Finally, we do the extensive computation of the SHAs for all the columns and rows of the 2 tables. At the end, the script tells us that our 2 tables are identical.
We can also check the returns value of the script: it is 0, which means no differences.

Case of number of rows not matching

The first difference that can be observed is that the number of rows associated to (at least) one GroupBy value does not match between the 2 tables.
In such case, the standard output would be similar to:

[INFO]	[2017-09-18 08:09:06,947]  (MainThread) Analyzing the columns ['rowkey', 'calc_timestamp', 'categorization_step', 'dts_modified', 'global_id', 'product_category', 'product_group', 'product_subgroup', 'product_subsubgroup', 'unit'] with a sample of 10000 values
[INFO]	[2017-09-18 08:09:07,739]  (MainThread) Best column to do a GROUP BY is rowkey (occurrences of most frequent value: 1 / the 50 most frequentvalues sum up 50 occurrences)
[INFO]	[2017-09-18 08:09:07,739]  (MainThread) Executing the 'Group By' Count queries for sluangsay.hive_compared_bq_table2 (hive) and bidwh2.hive_compared_bq_table2 (bigQuery) to do first comparison
[INFO]	[2017-09-18 08:09:35,392]  (MainThread) We found at least 3 differences in Group By count

And the return value of the script would be 1.

Some of the differences are also shown in a HTML file that is automatically opened in your browser:

This shows a table, with the rows of 1 table on the left side, and the ones of the other table on the right side.
The names of the table appear at the top of the table.
There we can also see the names of the columns that are shown.
For performance reason and also sake of brevity, only some 7 columns are shown.
The first 2 columns are "special columns": the GroupBy column (2nd column), and just before its SHA1 value (1st column).
In this example, we can see that only rows on the left side appear: this is because the table on the right does not contain rows that contain the rowkeys 21411000029, 65900009 and 6560009.

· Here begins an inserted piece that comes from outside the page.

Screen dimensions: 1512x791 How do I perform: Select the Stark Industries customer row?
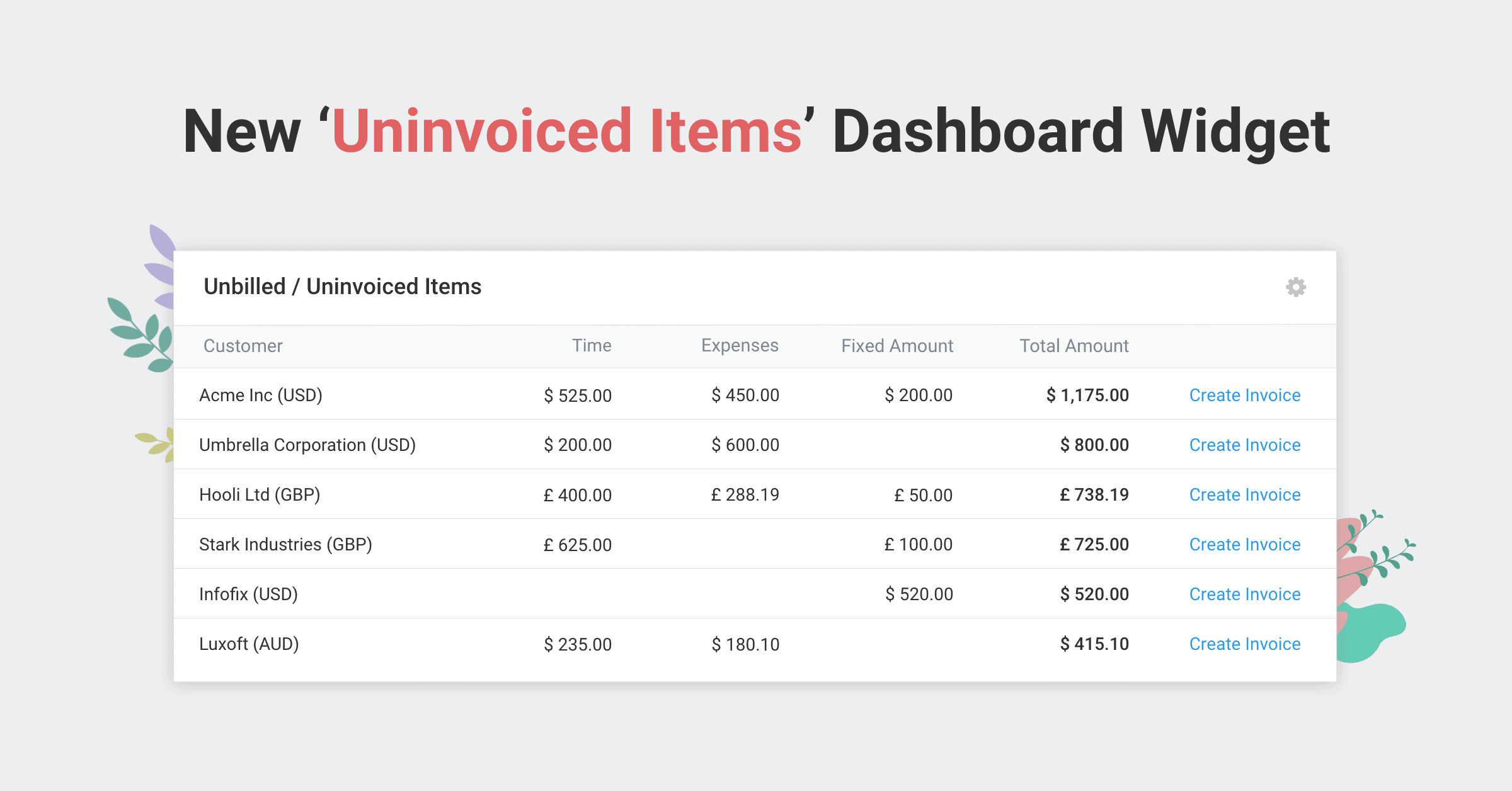click(285, 544)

Case of differences inside the rows

If the numbers of rows match it is still possible to observe some differences in the last (SHA1) step. In which case, we would get some message similar to:

[INFO]	[2017-09-28 05:53:55,890]  (MainThread) Analyzing the columns ['rowkey', 'calc_timestamp', 'categorization_step', 'dts_modified', 'global_id', 'product_category', 'product_group', 'product_subgroup', 'product_subsubgroup', 'unit'] with a sample of 10000 values
[INFO]	[2017-09-28 05:53:56,897]  (MainThread) Best column to do a GROUP BY is rowkey (occurrences of most frequent value: 1 / the 50 most frequentvalues sum up 50 occurrences)
[INFO]	[2017-09-28 05:53:56,897]  (MainThread) Executing the 'shas' queries for hive_sluangsay.hive_compared_bq_table3 and bigQuery_bidwh2.hive_compared_bq_table3 to do final comparison
[INFO]	[2017-09-28 05:54:26,961]  (MainThread) We found 2 differences in sha verification
Showing differences for columns product_category ,product_group ,product_subgroup ,product_subsubgroup ,unit

The return value of the script would be 1.

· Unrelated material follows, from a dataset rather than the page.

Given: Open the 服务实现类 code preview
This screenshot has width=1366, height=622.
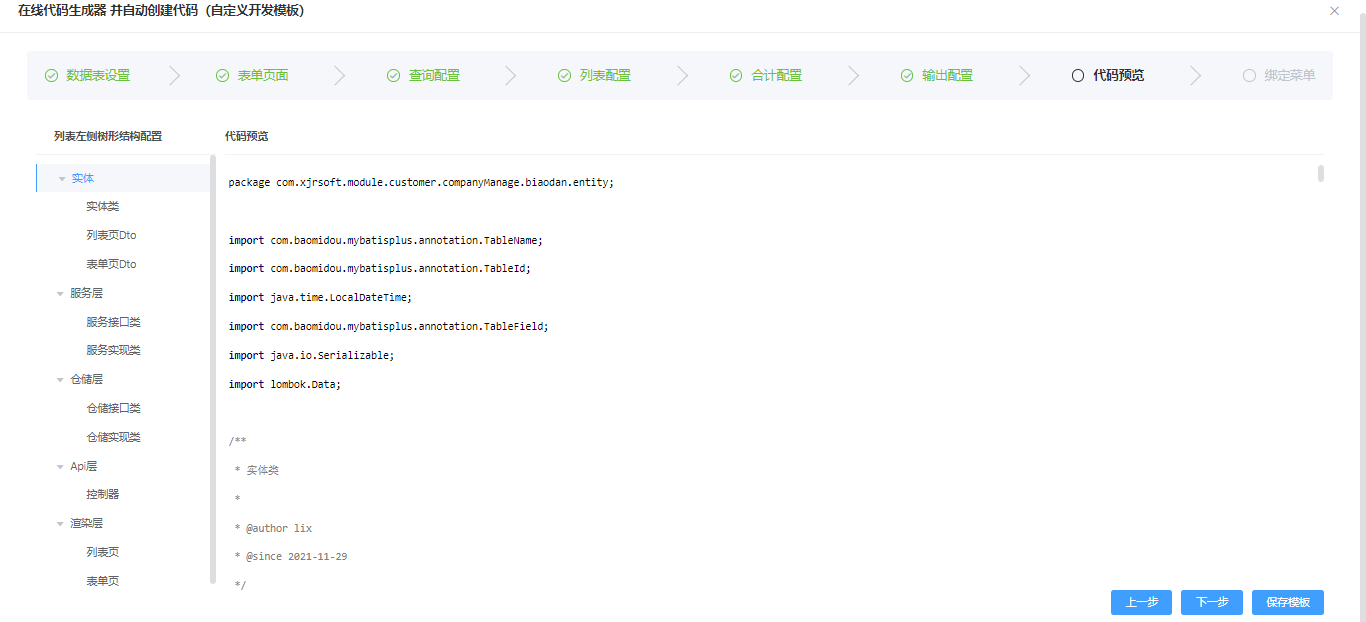Looking at the screenshot, I should [113, 351].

Some of the differences are also shown in a HTML file that is automatically opened in your browser:

We can see some similar information as the one exposed for differences in the Count validation.
The 7 columns are: first the 2 "special columns", then the 5 columns of a "column block" (see algorithm for explanations) which contains some differences. That means that at least 1 of those 5 columns has at least 1 value different.
In our example, we can see that the 2 rows have some differences in the column product_subgroup. Those differences are highlighted in yellow.

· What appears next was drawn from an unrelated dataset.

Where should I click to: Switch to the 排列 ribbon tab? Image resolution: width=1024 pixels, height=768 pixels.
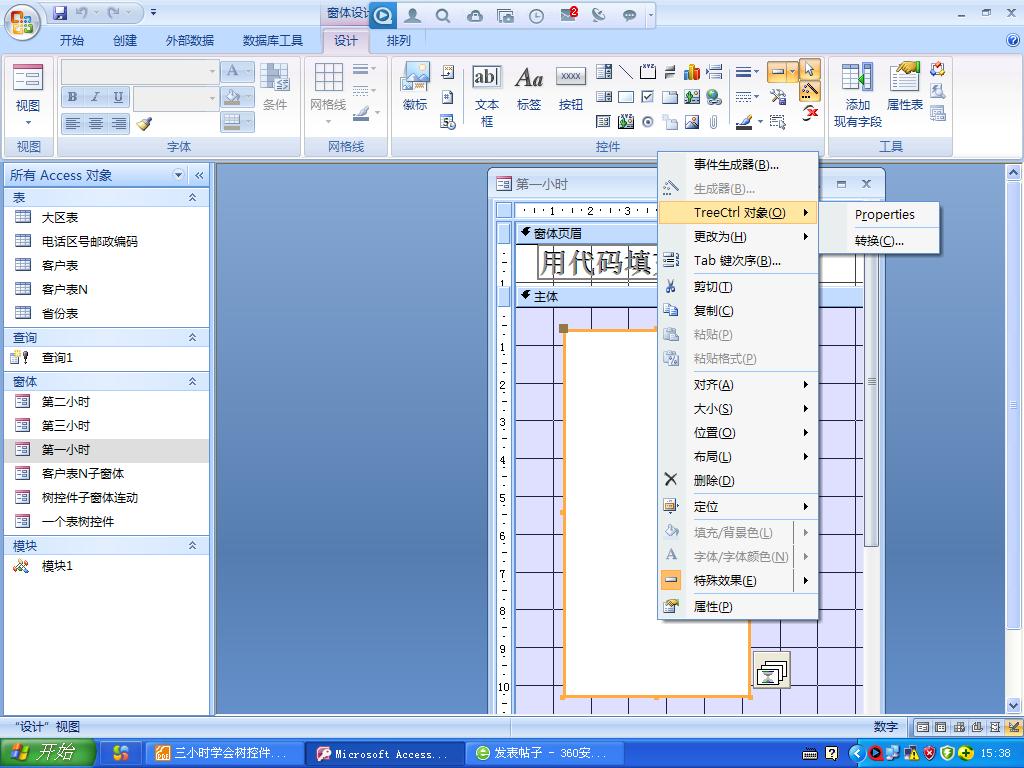click(398, 41)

If there are several "column blocks" that have some differences, then the program will first show the column block that contains more "row blocks" with differences (take care: that does not mean that it is the column block that contains more differences. We could have indeed a column block with just 1 row block with differences, but that 1 row block could contain 1000s of rows with differences. On the other hand, we could imagine another column block with 2 row blocks containing differences, but each row block could contain 1 single row with differences).
Then after, the program will ask you if you wish to see another column block with differences.

Advanced executions

Faster executions

By default, the script executes 3 steps (see explanation on how the algorithm executes). You can run the script faster by removing some steps that you think are unnecessary:

with the --group-by-column option, you can indicate directly which column you want to use for the Group By. That means that the first step of analyzing some sample of 10 columns won't be needed. This step won't usually make a huge difference in the execution time (it usually takes 1-2 seconds), but by doing this you avoid launching a query that might cost you some money (example of BigQuery). With this option, you might also be able to provide a better column that the one the script would have discovered by itself, which might speed up the following queries (by avoiding Skew for instance, see notes later).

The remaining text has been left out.